# WORK TO COMPLETE
For each line below that contains the word "computer", return that line.

___ INFORMATION ___

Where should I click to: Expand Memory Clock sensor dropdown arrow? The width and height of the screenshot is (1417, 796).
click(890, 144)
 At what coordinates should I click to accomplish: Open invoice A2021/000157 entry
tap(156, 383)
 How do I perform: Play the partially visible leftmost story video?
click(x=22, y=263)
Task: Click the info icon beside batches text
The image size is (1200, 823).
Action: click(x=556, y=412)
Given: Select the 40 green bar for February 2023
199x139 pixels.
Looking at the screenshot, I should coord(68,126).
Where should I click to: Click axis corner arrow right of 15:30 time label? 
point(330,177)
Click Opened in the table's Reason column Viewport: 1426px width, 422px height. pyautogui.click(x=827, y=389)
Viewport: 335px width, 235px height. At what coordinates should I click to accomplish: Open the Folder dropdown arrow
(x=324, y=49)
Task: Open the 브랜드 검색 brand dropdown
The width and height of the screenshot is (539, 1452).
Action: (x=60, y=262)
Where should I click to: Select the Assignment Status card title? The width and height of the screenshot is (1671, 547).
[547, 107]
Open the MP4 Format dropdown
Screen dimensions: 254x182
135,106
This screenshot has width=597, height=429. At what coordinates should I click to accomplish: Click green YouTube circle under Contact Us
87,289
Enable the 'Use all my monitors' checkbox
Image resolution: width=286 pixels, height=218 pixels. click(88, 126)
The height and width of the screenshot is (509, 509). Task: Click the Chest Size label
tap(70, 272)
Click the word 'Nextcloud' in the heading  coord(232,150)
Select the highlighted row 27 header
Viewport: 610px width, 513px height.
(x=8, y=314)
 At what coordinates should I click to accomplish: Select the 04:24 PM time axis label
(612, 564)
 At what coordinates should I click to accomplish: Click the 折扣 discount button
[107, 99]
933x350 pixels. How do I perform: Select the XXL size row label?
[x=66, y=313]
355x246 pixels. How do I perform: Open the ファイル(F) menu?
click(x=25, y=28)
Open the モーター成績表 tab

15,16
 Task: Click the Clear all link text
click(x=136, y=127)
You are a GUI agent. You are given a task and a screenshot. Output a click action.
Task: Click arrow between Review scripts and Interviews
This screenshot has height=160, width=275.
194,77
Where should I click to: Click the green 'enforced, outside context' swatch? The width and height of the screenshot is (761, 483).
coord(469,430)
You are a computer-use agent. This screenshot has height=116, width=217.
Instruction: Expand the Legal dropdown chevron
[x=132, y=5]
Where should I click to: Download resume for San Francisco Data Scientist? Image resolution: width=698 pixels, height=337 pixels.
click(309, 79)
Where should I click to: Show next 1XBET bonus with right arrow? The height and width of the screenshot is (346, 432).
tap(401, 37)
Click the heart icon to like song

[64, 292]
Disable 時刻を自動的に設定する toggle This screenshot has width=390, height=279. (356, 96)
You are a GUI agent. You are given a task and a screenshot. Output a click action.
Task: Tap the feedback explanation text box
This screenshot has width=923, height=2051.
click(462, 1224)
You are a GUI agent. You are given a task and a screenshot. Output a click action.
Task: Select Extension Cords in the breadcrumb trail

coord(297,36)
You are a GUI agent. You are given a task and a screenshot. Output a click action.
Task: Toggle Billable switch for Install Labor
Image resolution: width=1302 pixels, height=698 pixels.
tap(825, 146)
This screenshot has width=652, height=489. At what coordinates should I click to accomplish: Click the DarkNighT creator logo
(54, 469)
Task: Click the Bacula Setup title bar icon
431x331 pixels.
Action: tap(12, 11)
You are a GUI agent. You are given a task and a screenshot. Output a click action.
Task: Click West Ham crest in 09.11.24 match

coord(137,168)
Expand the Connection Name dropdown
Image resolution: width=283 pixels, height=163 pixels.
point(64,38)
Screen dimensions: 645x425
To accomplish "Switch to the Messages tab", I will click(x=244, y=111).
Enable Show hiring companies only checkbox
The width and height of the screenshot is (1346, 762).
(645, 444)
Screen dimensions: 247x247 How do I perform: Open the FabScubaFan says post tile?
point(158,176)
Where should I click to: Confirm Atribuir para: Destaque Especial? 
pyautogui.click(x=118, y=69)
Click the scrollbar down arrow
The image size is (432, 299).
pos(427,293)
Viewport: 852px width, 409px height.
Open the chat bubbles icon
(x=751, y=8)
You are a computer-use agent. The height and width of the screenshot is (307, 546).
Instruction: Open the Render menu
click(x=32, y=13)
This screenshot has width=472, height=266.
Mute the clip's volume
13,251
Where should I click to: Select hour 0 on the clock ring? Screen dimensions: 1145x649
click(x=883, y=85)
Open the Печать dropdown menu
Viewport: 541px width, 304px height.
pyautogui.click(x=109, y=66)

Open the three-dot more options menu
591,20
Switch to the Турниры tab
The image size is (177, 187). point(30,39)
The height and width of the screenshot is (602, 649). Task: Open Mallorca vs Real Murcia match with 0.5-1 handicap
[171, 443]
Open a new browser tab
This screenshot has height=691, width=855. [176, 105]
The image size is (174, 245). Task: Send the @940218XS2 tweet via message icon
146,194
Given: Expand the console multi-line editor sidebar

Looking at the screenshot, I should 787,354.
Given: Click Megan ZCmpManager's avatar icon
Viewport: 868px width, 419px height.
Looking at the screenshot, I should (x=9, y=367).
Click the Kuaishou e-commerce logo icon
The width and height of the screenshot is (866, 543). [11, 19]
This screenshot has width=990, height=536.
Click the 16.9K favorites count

___

# YOUR SOLUTION
You are a computer-use agent. This screenshot has height=116, width=217.
You are a computer-use agent. The height and width of the screenshot is (307, 546).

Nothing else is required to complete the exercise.